Dr. Thomas Lane Butts: Watch Your Words - An Encouraging Word
For many years the Reader's Digest has featured a section designed to test and improve your vocabulary. The name of that popular article has changed from "It Pays to Enrich Your Word Power" to "Word Power" but the feature section has persisted through the years because people instinctively recognize that there is power in words.
When what we do and how we look and how we spend our time and money is consistent with our words, then our words are authoritative, persuasive and powerful.
The power to use words with pen or tongue has great potential for good or evil. Some words are like a dagger that stabs and wounds; and some words soothe and heal like the Balm of Gilead. You do not have to listen to a person, or read their works, for very long before you sense the flavor of their words and their worlds.

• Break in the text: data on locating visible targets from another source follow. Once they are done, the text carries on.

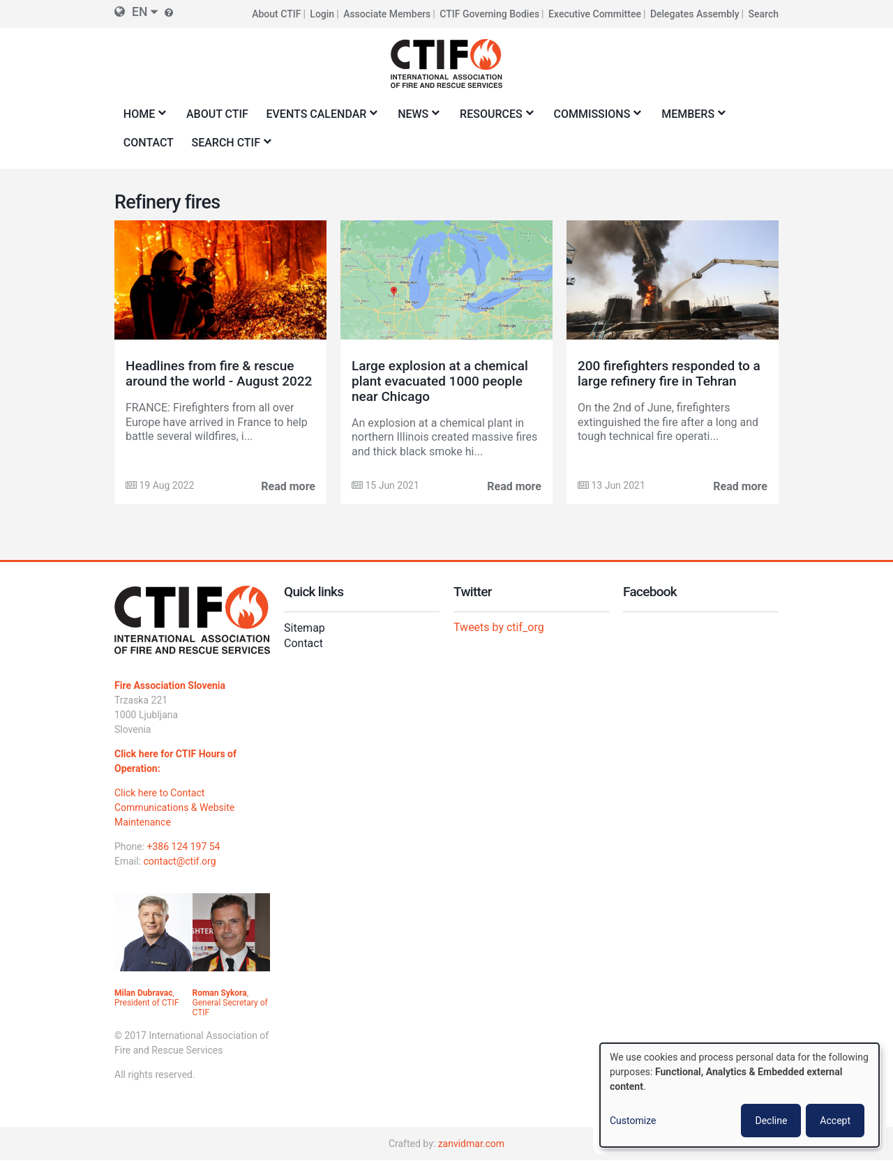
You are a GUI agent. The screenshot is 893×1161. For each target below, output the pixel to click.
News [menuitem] (415, 118)
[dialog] (739, 1095)
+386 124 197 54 (183, 846)
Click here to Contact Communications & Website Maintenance (174, 807)
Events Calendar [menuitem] (319, 118)
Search (764, 14)
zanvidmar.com (471, 1143)
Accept (835, 1120)
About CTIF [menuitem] (217, 114)
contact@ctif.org (180, 861)
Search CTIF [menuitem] (228, 147)
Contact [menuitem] (148, 142)
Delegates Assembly (695, 14)
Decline (771, 1120)
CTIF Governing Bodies (489, 14)
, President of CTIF (146, 998)
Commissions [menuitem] (595, 118)
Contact (303, 643)
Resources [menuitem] (493, 118)
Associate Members (386, 14)
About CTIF (276, 14)
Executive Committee (594, 14)
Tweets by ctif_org (498, 627)
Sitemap (304, 628)
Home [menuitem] (141, 118)
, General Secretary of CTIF (230, 1002)
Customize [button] (633, 1120)
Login (322, 14)
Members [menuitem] (690, 118)
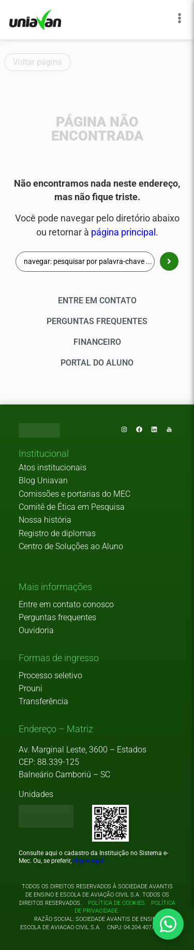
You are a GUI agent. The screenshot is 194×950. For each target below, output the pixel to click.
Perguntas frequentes (57, 617)
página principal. (124, 232)
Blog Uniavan (43, 480)
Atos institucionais (52, 467)
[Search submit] (169, 261)
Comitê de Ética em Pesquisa (72, 507)
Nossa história (45, 520)
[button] (44, 454)
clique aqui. (89, 860)
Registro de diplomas (57, 533)
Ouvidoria (36, 630)
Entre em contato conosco (66, 604)
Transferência (43, 701)
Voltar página (37, 62)
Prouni (30, 688)
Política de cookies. (117, 903)
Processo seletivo (50, 675)
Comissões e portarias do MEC (74, 494)
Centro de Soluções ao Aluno (71, 546)
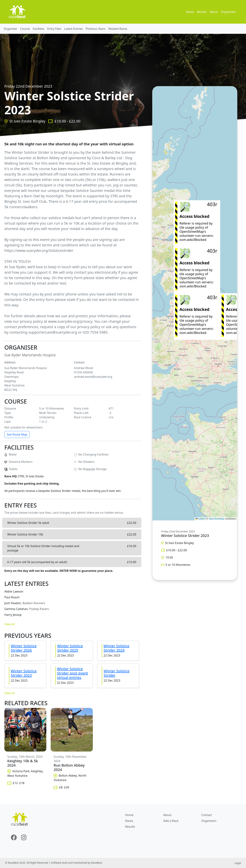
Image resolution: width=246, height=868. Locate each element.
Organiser (10, 29)
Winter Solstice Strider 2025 (70, 648)
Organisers (228, 12)
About (214, 12)
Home (129, 815)
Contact (206, 815)
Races (190, 12)
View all (9, 624)
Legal (238, 863)
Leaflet (200, 518)
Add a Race (170, 821)
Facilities (38, 29)
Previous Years (95, 29)
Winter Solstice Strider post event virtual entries (72, 673)
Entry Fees (54, 29)
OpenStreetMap (216, 518)
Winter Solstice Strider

How many times have you started the day muttering words such as: "This is going to be one of those days. I will probably have a flat tire on the way to work. Nobody is going to buy what I am selling. It is just my luck!" By the time you meet the first person after you leave home, you have so conditioned yourself to fail that you would reject success if it looked you in the face. Can you hear the damage your words are doing to you? Would you accept these words, aimed at you, by someone else? I am appalled at what damage I see people do to themselves with their words.
In addition to the damage we may do to ourselves with words, we are constantly exposed to negative people who either thoughtlessly or intentionally lay some negative word on us. We need to remember that we do not have to accept their negative world as our own. There is no reason why we should allow our day or our lives to be defined by words that have been bled dry of faith and hope, or words that have had all the love wrung out of them.
General Robert E. Lee had a general who never ceased to criticizing and speaking ill of him. One day at a high level staff meeting General Lee was asked to give an evaluation of that general to President Jefferson Davis. Lee praised the general as one of the most capable men in the Confederate Army. After the meeting one of Lee's aids pulled him aside and said: "General Lee, how could you give such a commendation of that man? Surely you must know how often and unfairly he has spoken ill of you!" "Yes" said General Lee, "I know what he has said of me, but the President asked for my opinion of him, not his opinion of me".
Watch your words! Words are powerful, and often say more about the speaker than the situations or persons they describe.